Problem details: Every line below between the line holding "Image resolution: width=318" and the line holding "Task: Open the PostgreSQL elephant view", inclusive, should be repeated exactly, and all other lines omitted.

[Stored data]

• • • • • • •

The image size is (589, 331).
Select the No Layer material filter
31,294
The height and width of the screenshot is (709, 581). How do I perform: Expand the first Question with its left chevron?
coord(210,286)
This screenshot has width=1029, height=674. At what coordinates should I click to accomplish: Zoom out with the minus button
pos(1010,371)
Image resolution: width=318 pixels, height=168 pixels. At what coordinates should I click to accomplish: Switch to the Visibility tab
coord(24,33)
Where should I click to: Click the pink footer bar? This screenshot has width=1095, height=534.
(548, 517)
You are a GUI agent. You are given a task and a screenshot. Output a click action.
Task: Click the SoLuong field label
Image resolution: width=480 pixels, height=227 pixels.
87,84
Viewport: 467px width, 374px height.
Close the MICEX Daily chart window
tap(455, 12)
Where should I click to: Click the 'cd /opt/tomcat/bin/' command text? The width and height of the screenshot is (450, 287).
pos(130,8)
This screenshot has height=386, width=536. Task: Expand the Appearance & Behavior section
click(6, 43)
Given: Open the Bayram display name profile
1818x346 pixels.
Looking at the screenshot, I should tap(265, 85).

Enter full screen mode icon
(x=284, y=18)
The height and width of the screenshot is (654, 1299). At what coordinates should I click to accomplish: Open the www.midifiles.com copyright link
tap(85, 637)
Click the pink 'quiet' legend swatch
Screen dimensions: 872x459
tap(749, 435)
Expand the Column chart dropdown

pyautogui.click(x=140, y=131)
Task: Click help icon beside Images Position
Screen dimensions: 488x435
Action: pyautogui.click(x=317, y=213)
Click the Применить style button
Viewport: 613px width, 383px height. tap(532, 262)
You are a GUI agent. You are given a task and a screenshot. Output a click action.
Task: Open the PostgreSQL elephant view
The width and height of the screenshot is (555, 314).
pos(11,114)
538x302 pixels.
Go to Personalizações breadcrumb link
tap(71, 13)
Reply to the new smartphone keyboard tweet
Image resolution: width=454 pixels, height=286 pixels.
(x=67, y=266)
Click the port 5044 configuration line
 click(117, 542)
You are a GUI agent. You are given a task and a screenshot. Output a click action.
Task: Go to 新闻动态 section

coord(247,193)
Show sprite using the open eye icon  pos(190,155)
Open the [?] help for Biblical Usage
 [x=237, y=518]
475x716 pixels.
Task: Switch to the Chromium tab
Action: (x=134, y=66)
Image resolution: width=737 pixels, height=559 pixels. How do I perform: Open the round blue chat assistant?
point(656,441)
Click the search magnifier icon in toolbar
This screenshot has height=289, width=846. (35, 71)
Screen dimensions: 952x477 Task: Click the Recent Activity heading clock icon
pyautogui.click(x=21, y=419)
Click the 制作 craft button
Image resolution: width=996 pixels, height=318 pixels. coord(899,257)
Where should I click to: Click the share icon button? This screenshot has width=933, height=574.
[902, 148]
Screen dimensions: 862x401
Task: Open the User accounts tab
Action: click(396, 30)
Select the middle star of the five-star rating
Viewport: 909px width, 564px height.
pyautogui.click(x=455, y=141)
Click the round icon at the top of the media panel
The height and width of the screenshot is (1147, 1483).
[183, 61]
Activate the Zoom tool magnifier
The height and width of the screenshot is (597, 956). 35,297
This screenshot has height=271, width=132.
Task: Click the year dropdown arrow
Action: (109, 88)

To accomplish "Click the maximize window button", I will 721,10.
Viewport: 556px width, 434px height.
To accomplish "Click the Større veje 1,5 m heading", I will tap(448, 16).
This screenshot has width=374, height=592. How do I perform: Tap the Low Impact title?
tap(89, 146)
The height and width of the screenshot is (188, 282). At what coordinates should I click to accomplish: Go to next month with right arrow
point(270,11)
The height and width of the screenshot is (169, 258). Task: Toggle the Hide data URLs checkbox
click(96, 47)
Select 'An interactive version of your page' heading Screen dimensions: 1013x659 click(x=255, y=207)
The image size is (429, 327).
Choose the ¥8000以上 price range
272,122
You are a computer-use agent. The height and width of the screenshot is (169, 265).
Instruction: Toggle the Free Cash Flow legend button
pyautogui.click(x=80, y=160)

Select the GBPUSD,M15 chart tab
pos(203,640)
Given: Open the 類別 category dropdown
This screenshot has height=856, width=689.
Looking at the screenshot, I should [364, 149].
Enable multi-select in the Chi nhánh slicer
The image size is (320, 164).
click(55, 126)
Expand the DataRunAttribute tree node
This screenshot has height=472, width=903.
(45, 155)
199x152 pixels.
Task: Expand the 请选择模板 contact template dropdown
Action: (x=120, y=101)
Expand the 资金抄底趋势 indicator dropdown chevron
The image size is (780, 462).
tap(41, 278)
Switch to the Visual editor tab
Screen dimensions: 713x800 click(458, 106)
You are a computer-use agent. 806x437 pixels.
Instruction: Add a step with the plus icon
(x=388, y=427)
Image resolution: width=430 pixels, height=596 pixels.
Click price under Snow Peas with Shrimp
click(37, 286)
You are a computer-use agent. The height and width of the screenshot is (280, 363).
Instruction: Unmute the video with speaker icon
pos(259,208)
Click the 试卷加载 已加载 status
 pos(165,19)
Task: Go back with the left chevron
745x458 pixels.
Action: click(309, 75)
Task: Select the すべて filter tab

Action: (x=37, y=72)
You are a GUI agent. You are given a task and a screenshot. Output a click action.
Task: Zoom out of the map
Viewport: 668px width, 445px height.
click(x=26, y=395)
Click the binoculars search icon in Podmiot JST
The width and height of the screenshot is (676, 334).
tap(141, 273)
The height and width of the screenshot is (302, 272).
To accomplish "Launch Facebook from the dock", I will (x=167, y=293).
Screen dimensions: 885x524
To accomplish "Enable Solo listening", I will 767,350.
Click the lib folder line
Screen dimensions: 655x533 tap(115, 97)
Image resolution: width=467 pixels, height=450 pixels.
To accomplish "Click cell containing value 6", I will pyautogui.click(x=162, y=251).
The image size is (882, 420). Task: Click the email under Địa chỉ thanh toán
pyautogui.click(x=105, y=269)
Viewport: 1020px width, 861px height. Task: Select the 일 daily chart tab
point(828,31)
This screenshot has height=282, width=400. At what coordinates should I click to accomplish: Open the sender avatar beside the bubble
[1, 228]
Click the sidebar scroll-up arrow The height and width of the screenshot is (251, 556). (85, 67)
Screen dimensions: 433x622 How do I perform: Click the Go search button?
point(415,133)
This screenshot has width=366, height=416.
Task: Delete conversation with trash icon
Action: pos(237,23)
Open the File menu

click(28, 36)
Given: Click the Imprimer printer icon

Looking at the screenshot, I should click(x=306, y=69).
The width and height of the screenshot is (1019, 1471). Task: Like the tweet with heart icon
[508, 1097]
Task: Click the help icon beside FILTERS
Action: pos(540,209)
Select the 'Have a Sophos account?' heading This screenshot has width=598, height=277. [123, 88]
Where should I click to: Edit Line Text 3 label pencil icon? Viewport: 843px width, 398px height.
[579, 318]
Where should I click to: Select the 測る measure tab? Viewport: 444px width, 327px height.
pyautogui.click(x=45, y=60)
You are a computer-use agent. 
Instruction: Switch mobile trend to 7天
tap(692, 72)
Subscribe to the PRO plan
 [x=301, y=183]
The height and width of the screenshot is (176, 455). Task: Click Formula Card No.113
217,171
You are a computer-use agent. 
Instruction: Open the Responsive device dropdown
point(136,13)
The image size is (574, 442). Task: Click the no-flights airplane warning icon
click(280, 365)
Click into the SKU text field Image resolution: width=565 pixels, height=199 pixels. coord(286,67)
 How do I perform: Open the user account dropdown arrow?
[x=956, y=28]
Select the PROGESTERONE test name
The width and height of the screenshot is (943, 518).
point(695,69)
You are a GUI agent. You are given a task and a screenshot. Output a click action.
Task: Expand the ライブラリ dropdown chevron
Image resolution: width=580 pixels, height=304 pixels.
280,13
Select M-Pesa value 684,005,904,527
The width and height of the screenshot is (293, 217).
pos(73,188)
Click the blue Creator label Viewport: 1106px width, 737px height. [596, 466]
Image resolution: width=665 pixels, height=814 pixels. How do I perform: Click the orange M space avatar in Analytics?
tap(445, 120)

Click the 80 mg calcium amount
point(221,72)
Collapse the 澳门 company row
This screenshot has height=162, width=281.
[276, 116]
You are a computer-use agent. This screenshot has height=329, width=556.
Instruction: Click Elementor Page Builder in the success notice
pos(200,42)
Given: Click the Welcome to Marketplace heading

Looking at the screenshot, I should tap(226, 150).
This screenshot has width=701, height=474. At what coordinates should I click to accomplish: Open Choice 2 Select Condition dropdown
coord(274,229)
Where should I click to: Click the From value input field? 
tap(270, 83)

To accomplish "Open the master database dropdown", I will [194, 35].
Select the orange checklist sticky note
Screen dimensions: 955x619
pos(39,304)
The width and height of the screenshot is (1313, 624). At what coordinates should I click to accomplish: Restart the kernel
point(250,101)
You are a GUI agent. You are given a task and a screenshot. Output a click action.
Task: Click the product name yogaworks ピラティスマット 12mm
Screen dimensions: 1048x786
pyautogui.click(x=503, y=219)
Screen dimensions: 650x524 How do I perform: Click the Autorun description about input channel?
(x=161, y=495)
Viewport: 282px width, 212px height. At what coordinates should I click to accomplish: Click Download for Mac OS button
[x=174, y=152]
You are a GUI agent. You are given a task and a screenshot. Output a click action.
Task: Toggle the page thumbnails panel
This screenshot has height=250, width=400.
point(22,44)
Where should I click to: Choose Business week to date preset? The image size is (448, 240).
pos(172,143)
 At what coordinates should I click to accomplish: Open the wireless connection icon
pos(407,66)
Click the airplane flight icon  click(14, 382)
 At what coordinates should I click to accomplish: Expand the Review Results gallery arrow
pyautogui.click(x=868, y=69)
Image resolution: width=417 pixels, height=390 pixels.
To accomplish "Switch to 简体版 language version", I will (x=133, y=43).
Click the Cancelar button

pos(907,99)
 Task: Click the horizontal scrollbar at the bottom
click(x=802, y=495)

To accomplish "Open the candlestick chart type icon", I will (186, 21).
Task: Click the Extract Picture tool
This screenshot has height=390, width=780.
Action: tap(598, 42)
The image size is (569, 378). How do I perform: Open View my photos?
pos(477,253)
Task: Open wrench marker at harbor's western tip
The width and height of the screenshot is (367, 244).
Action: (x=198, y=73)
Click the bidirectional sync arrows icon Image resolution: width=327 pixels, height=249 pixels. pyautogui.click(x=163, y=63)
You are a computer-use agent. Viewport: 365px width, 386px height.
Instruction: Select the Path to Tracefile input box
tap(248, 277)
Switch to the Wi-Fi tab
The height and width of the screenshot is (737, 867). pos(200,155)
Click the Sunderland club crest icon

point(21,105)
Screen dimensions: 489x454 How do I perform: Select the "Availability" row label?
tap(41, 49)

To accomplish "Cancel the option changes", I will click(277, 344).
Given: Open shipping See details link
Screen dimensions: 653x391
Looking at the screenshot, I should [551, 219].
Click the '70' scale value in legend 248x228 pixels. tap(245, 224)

• • • • • • •

Exercise response:
Image resolution: width=318 pixels, height=168 pixels. At what coordinates should I click to accomplish: Switch to the Visibility tab
coord(24,33)
Where should I click to: Click the pink footer bar? This screenshot has width=1095, height=534.
(548, 517)
You are a GUI agent. You are given a task and a screenshot. Output a click action.
Task: Click the SoLuong field label
Image resolution: width=480 pixels, height=227 pixels.
87,84
Viewport: 467px width, 374px height.
Close the MICEX Daily chart window
tap(455, 12)
Where should I click to: Click the 'cd /opt/tomcat/bin/' command text? The width and height of the screenshot is (450, 287).
pos(130,8)
This screenshot has height=386, width=536. Task: Expand the Appearance & Behavior section
click(6, 43)
Given: Open the Bayram display name profile
1818x346 pixels.
Looking at the screenshot, I should tap(265, 85).

Enter full screen mode icon
(x=284, y=18)
The height and width of the screenshot is (654, 1299). At what coordinates should I click to accomplish: Open the www.midifiles.com copyright link
tap(85, 637)
Click the pink 'quiet' legend swatch
Screen dimensions: 872x459
tap(749, 435)
Expand the Column chart dropdown

pyautogui.click(x=140, y=131)
Task: Click help icon beside Images Position
Screen dimensions: 488x435
Action: pyautogui.click(x=317, y=213)
Click the Применить style button
Viewport: 613px width, 383px height. tap(532, 262)
You are a GUI agent. You are given a task and a screenshot. Output a click action.
Task: Open the PostgreSQL elephant view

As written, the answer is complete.